Chief Executive, Department of Justice and Attorney General v Peterson Management Services Pty Ltd

Case

[2016] QCATA 163

24 October 2016


CITATION:

Chief Executive, Department of Justice and Attorney General v Peterson Management Services Pty Ltd [2016] QCATA 163

PARTIES:

Chief Executive, Department of Justice and Attorney General
(Appellant)

v

Peterson Management Services Pty Ltd (Respondent)

APPLICATION NUMBER:

APL527-15

MATTER TYPE:

Appeals

HEARING DATE:

8 August 2016

HEARD AT:

Brisbane

DECISION OF:

Justice Carmody

Dr J R Forbes, Member

DELIVERED ON:

24 October 2016

DELIVERED AT:

Brisbane

ORDERS MADE:

1.    The appeal is allowed.

2.    The dismissal of the charges in relation to general cleaning services, the Foxtel service and the charging of commission on Wotif bookings is set aside and in lieu thereof findings of disciplinary breaches in those three cases are entered.

3.    These proceedings are remitted to the primary tribunal for determination of appropriate sanctions and the appellant’s application for costs.

CATCHWORDS:

APPEAL AND NEW TRIAL APPEAL - GENERAL PRINCIPLES – RIGHT OF APPEAL – WHEN APPEAL LIES – ERROR OF LAW – WHAT IS – where a letting agent charged fees for certain services –  whether the Property Agents and Motor Dealers Act 2000 (Qld) (now repealed) requires a letting agent’s appointment to distinguish and specify fees and nett receipts of rent – where the subject appointment did not so specify – whether the appeal should be allowed

STATUTES – ACTS OF PARLIAMENT – INTERPRETATION – PARTICULAR WORDS AND PHRASES – GENERALLY – whether the tribunal interpreted certain terms in the Property Agents and Motor Dealers Act 2000 (Qld) correctly – where the statute should be interpreted so as to protect consumer rights – whether the letting agent’s actions fall within or outside the statutory requirements

Acts Interpretation Act 1954 (Qld) s 14A

Consumer Rights Act 2015 (UK) s 83

Estate Agents Act 1980 (Vic) s 49A

Property Agents and Land Transactions Act 2005 (Tas) s 18

Property Agents and Motor Dealers Act 2000 (Qld) ss 10, 133, 139, 140, 141, 496, Sch 2

Property Occupations Act 2014 (Qld) s 104

Queensland Civil and Administrative Tribunal Act 2009 (Qld) s 142

Real Estate and Business Agents Act 1978 (WA) s 60

Real Estate and Business Agents (General) Regulations 1978 (WA) s 6BA

Adamson v Queensland Law Society Incorporated [1990] 1 Qd R 498

Bowen, Re [1996] 2 Qd R 8

Chief Executive, Department of Justice and Attorney General v Peterson Management Services Pty Ltd [2015] QCAT 473

CIC Insurance Ltd v Bankstown Football Club (1997) 187 CLR 384

Murphy v  Farmer (1988) 165 CLR 19

NSW Bar Association v Evatt (1968) 117 CLR 177

Police Service Board v Morris (1985) 156 CLR 397

Project Blue Sky Inc v Australian Broadcasting Authority (1998) 194 CLR 355

Smith v Corrective Services Commission (NSW) (1980) 147 CLR 134

Ziems v Prothonotary of the Supreme Court of New South Wales (1957) 97 CLR 279

APPEARANCES and REPRESENTATION:

APPELLANT:

Mr C Cater for the Chief Executive

RESPONDENT:

Mr B Kidston of Counsel instructed by Mahoneys

REASONS FOR DECISION

Carmody J

  1. This is the chief executive’s appeal from order 2 made by the tribunal in Chief Executive, Department of Justice and Attorney General v Peterson Management Services Pty Ltd.[1] The question to be decided is whether the respondent, a real estate agent providing management services for a body corporate, is liable to disciplinary action for illegally retaining a reward exceeding the amount stated in a prescribed form of appointment.[2]

    [1][2015] QCAT 473.

RECORDS -
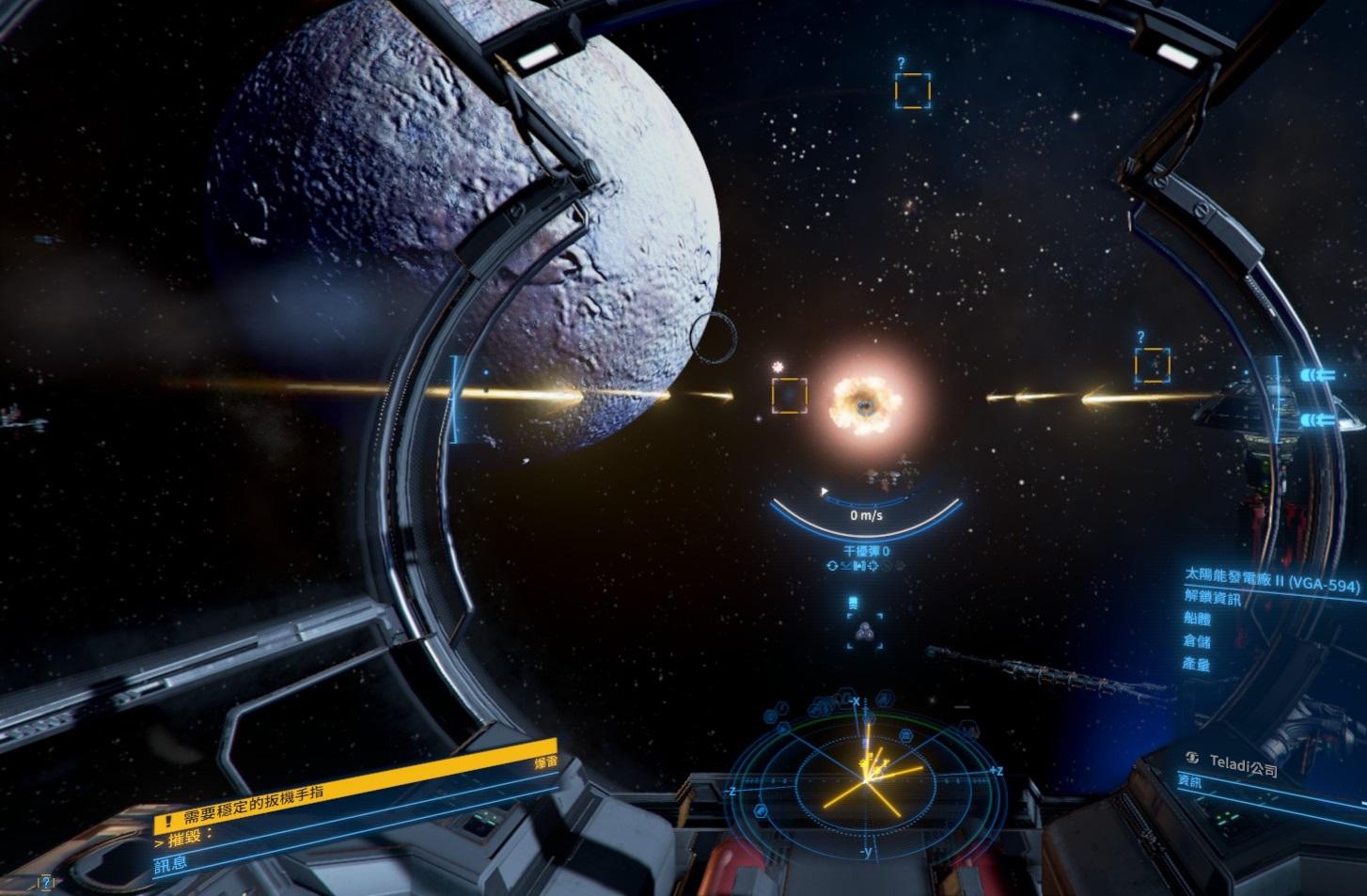The height and width of the screenshot is (896, 1367).
Task: Select the unknown target marker at top
Action: click(912, 90)
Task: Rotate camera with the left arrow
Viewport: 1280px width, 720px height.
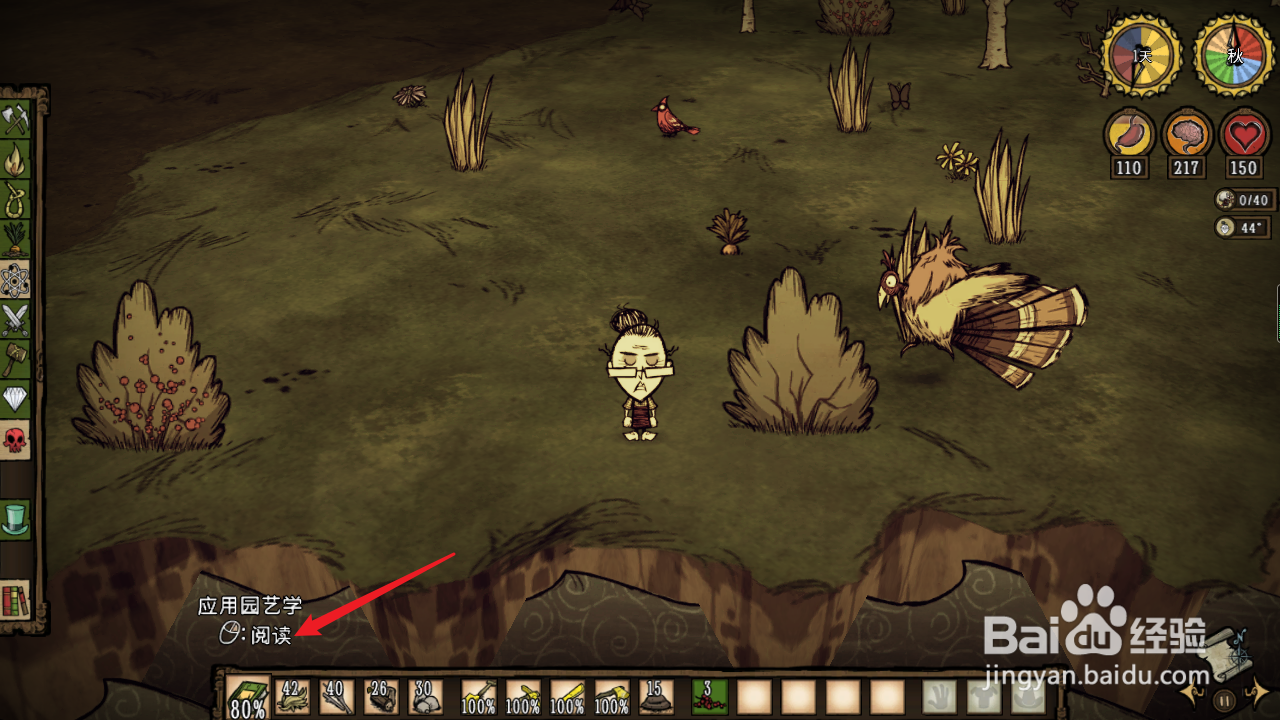Action: tap(1192, 691)
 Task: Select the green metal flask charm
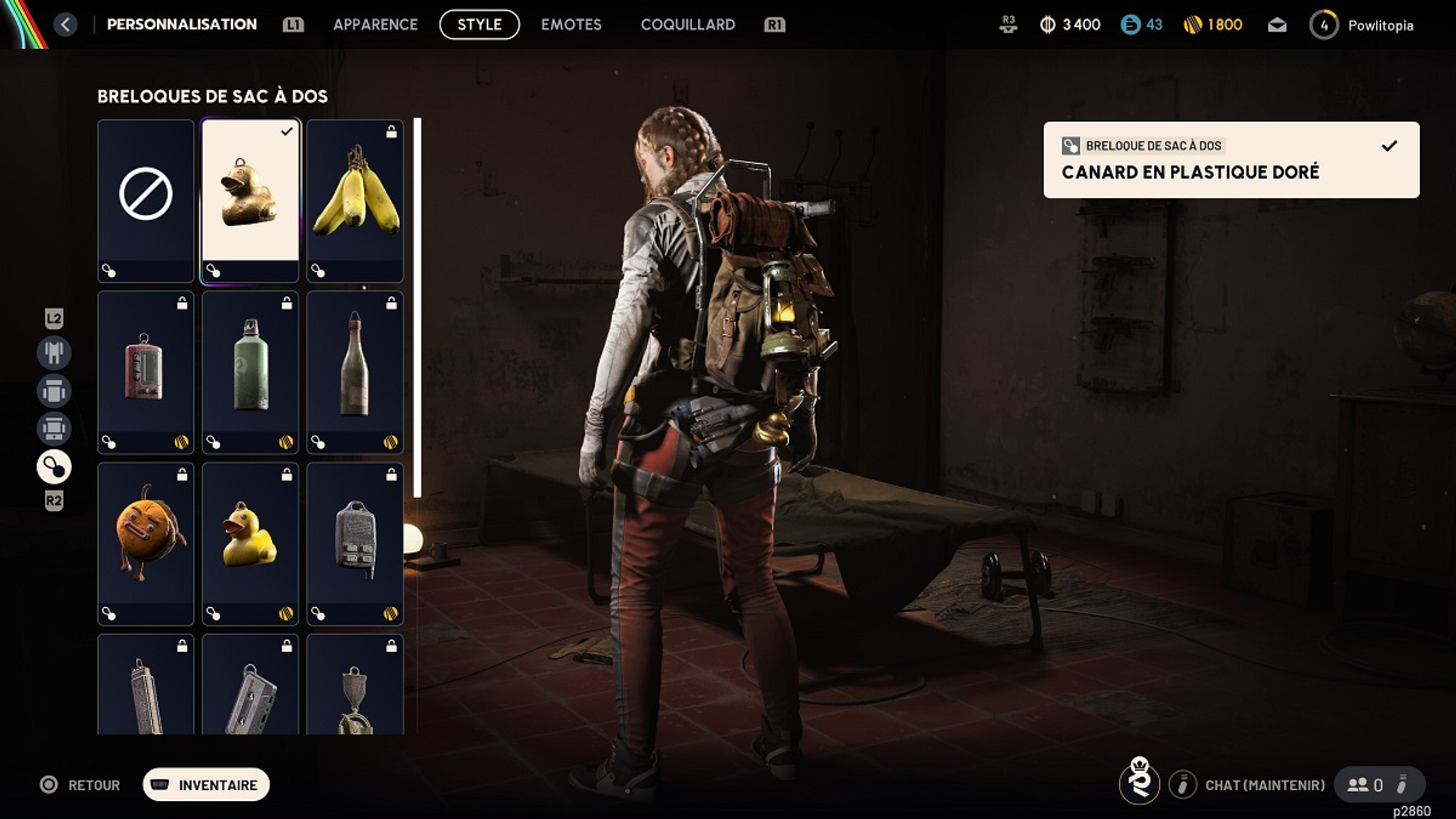click(250, 371)
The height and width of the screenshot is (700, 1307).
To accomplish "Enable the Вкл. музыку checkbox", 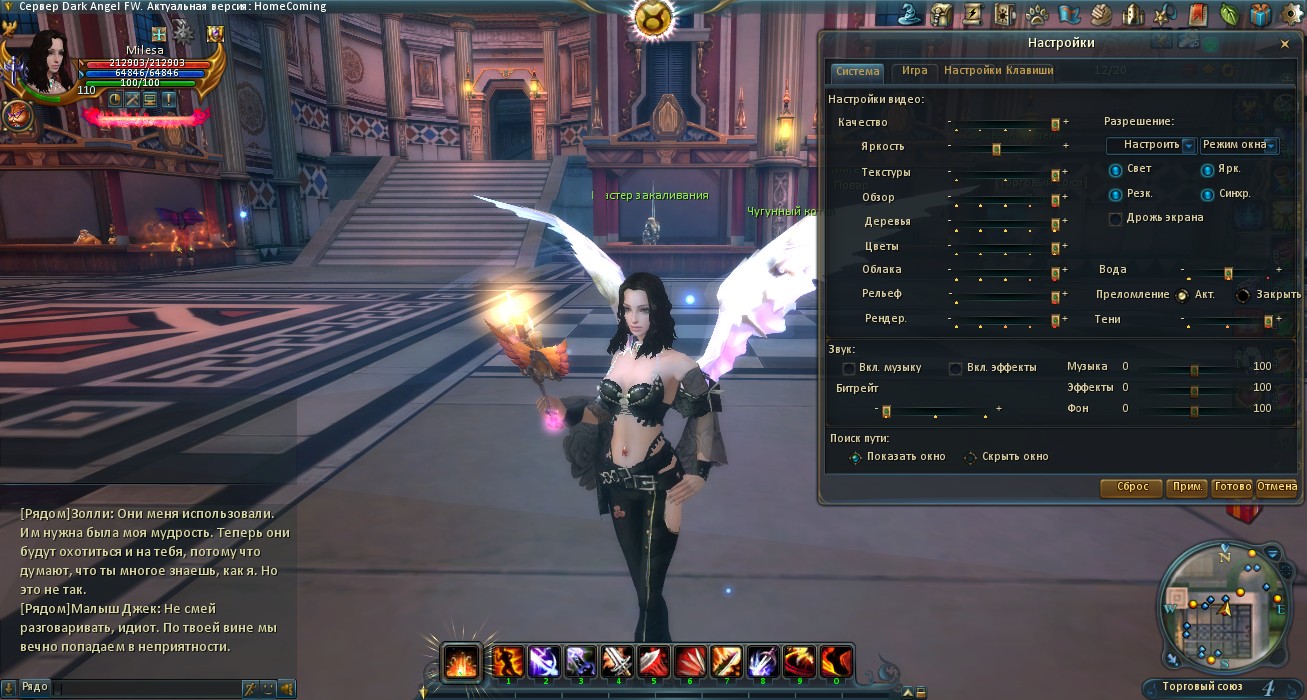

WHAT TO WORK ON -
• a. On what date was the matter in the appeal decision heard?
• b. Resume the appeal decision from the point at which it stops.
The items are separate material and have no connection to the appeal decision.

EXERCISE RESPONSES -
• a. 8 August 2016

• b.
    [2]Property Agents and Motor Dealers Act 2000 (Qld) (PAMDA) ss 140,141(1),(3).

  2. An occupation regulation tribunal ruled that the respondent’s actions were not grounds for disciplinary proceedings because they were not demonstrably contrary to legal requirements.

    The PAMDA scheme

  3. The now-repealed Property Agents and Motor Dealers Act 2000 (Qld) (PAMDA) regulated the provision of services by real estate agents in a way that sought an appropriate balance between the competing needs of consumer protection and free market enterprise.

  4. Section 133(1) PAMDA made an appointment complying with the requirements of s 133(3) (in Form 20a) a precondition to performing a body corporate management service. A valid Form 20a had to state:[3]

    [3]Ibid s 133(3).

    (a) the service to be performed by the real estate agent and how it is to be; and

    (b) in the way prescribed under a regulation, that fees, charges and commission payable for the service are negotiable up to any amount that may be prescribed under a regulation; and

    (c) …

    (i) the fees, charges and any commission payable for the service; and

    (ii) the expenses, including advertising and marketing expenses, the agent is authorised to incur in connection with the performance of each service or category of service; and

    (iii) the source and the estimated amount or value of any rebate, discount, commission or benefit that the agent may receive in relation to any expenses that the agent may incur in connection with the performance of the service; and

    (iv) any condition, limitation or restriction on the performance of the service; and

    (d) when the fees, charges and any commission for the service become payable; …

  5. PAMDA also imposed restrictions on retaining undisclosed amounts. Section 140(1)(c), for example, prohibited a estate agent from being rewarded for the performance of an activity unless, at the time the activity was performed without being properly appointed by the person to be charged. In addition, s 141 disallowed retention of a reward or expense for the performance of an activity as a real estate agent that is more than the amount of the reward stated in the appointment given under s 133 viz., in the Form 20a or under the regulation.

  6. A real estate agent who improperly retained a reward or expense for the performance of an activity in breach of PAMDA was liable to a pecuniary penalty, and in addition to any other liability,[4] to face disciplinary proceedings.[5]

    [4]PAMDA ss 140(2), 141(6).

    [5]Ibid s 496(1)(b)(i).

  7. The terms ‘expense’ and ‘service’ were not defined in PAMDA, but ‘reward’ meant “remuneration of any kind including, for example, any fee, commission or gain”.

    The context

  8. The respondent real estate agency had a contract with unit owners in a resort to provide property letting services under a PAMDA Form 20a.

  9. The appellant alleges the respondent is liable to disciplinary action for breaching PAMDA by secretly retaining an undisclosed reward or expense for general cleaning and Foxtel access, contrary to s 141(6) (grounds 1 and 3), claiming commission for Wotif worked out on an amount in excess of the actual amount collected in contravention of s 140(2) (ground 4).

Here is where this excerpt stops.